If a faculty member elects for BCIT to recycle the computer, BCIT degausses the hard drives to erase its magnetic data and then sends the machine to Barnard’s facilities services. Workers at Barnard Facilities Services then send the machine to an electronic recycling program, where workers take apart the laptop and remove dangerous substances like flame retardants, mercury, lead, and cadmium from cathode ray tubes and circuit boards (State of NY; Kraus). Next, workers remove rare earth metals and other valuables from parts such as the cables, circuit board, and motherboard (Greentumble). Finally, workers at the recycling program melt the metal down to be resold and reused to make new technology parts.
Unfortunately, it can be hard to tell whether companies actually follow through with regulation recycling processes. The Basel Action Network, or BAN, investigates e-waste recyclers and has found that numerous US-based recycling companies send their e-waste overseas to countries in Africa and Southeast Asia in order to reduce the amount of money they spend on labor. While environmental activists have pushed for an international ban on “some of the world’s richest countries from sending their electronics to developing nations,” there remains almost a complete lack of regulation among wealthy countries (Lecher).

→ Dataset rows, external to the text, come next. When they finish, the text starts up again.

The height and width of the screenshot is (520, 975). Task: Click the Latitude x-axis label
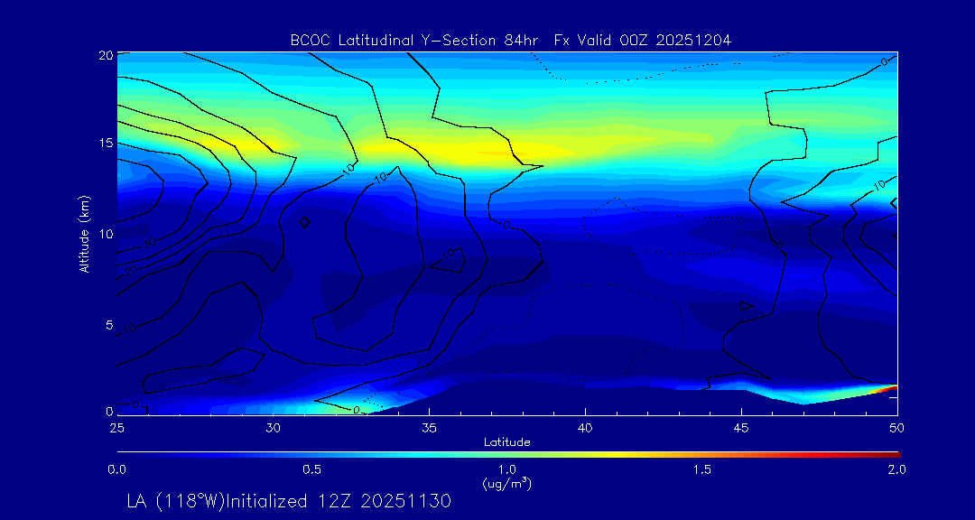(506, 441)
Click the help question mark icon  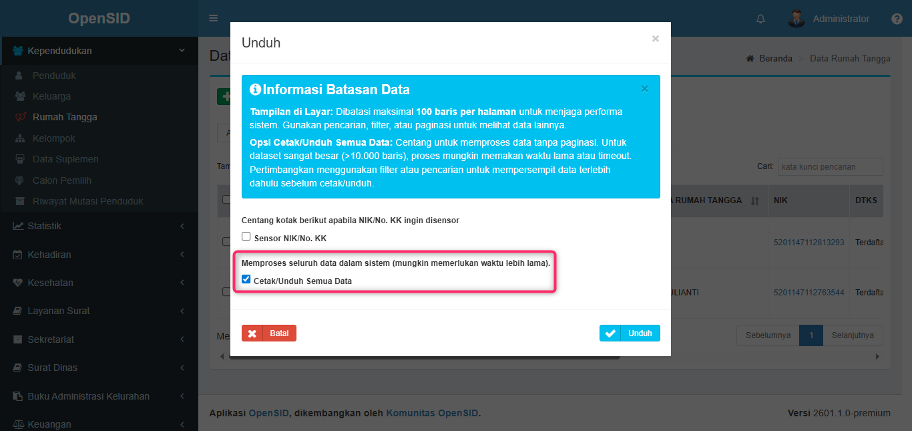(897, 19)
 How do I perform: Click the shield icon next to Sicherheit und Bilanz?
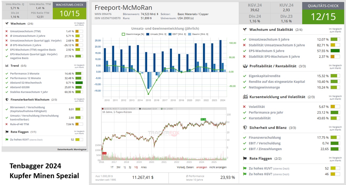pyautogui.click(x=245, y=128)
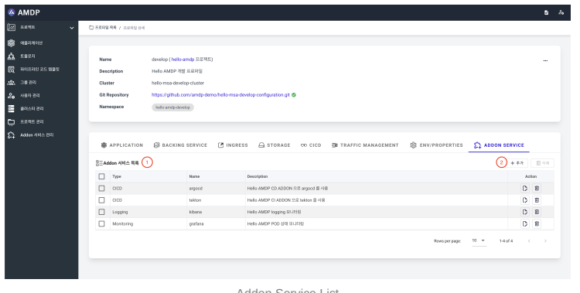Screen dimensions: 580x293
Task: Go to next page arrow in pagination
Action: tap(545, 241)
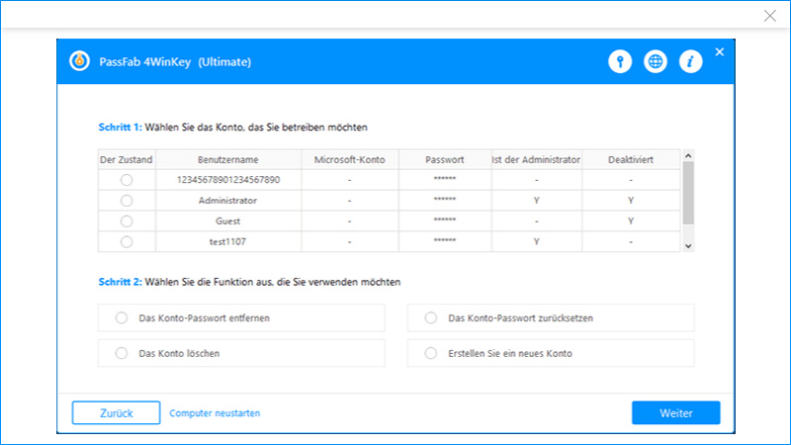Open the globe language selector icon
The height and width of the screenshot is (445, 791).
(655, 61)
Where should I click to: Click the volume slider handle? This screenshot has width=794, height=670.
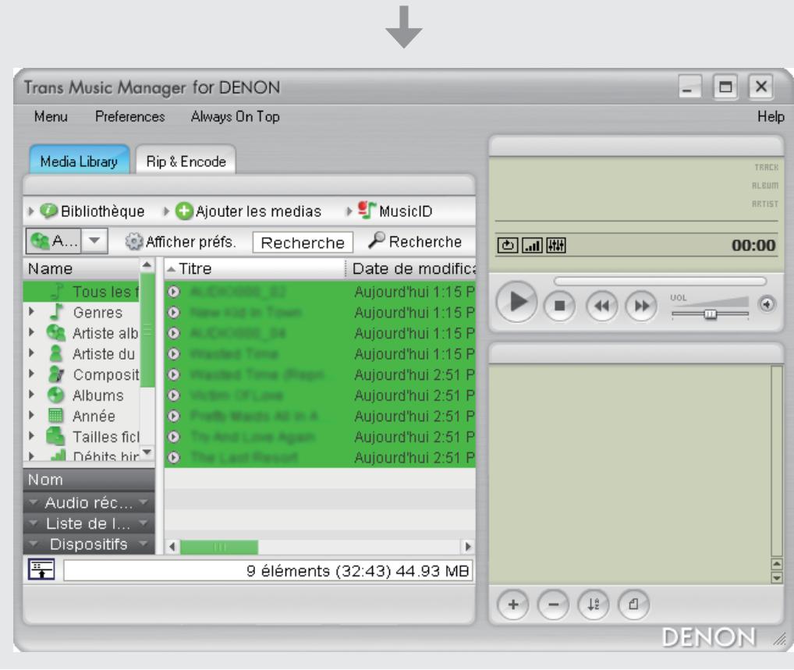[x=711, y=314]
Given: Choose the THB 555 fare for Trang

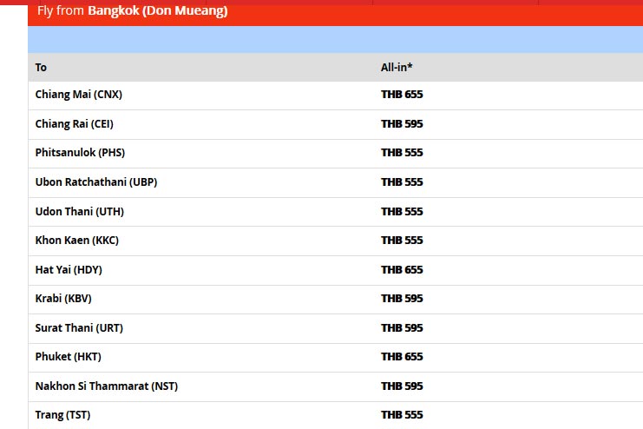Looking at the screenshot, I should (x=402, y=415).
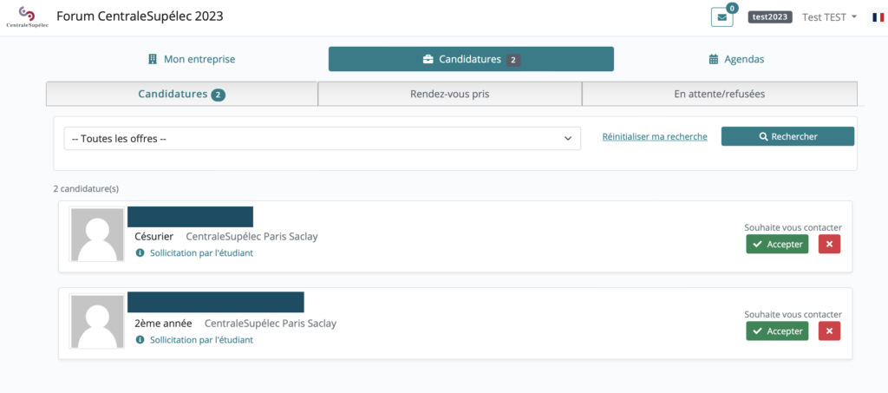Select the top Candidatures navigation button
Image resolution: width=888 pixels, height=393 pixels.
tap(471, 59)
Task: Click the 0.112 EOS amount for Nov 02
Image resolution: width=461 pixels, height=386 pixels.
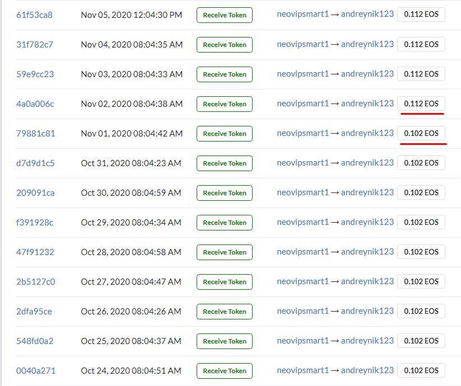Action: point(421,103)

Additionally, in recent years, numerous studies have been published about the negative consequences of electronic waste on public health, prompting investigations by the World Health Organization (WHO) and the United Nations (Kuehr and Magalini). Workers at electronic recycling facilities are exposed to unsafe recycling techniques, including burning copper cables and "direct contact with harmful materials such as lead, cadmium, chromium, brominated flame retardants or polychlorinated biphenyls (PCBs), from inhalation of toxic fumes, as well as from accumulation of chemicals in soil, water and food" (WHO). Byproducts from e-waste have been shown to contaminate the environments surrounding waste sites, leading to high lead levels in children and high toxin levels in food (Lecher).

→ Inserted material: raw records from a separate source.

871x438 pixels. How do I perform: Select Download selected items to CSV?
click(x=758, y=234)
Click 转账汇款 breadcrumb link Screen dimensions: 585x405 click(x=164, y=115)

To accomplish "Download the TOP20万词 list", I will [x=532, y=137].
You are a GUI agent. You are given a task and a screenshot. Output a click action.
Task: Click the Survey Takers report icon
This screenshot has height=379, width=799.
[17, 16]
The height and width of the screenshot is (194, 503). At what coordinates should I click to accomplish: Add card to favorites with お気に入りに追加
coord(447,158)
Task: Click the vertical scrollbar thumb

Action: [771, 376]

The United States in particular has policies in which nearly all e-waste can be legally shipped overseas, despite extensive research on the toxicity of electronic waste and the lasting environmental impacts of e-waste dumping (Lecher). US consumers hoping to save the environment by recycling their e-waste inadvertently end up destroying the environments and lives of those in lower-income countries, as recycling companies seek to gain cheap labor and evade regulation.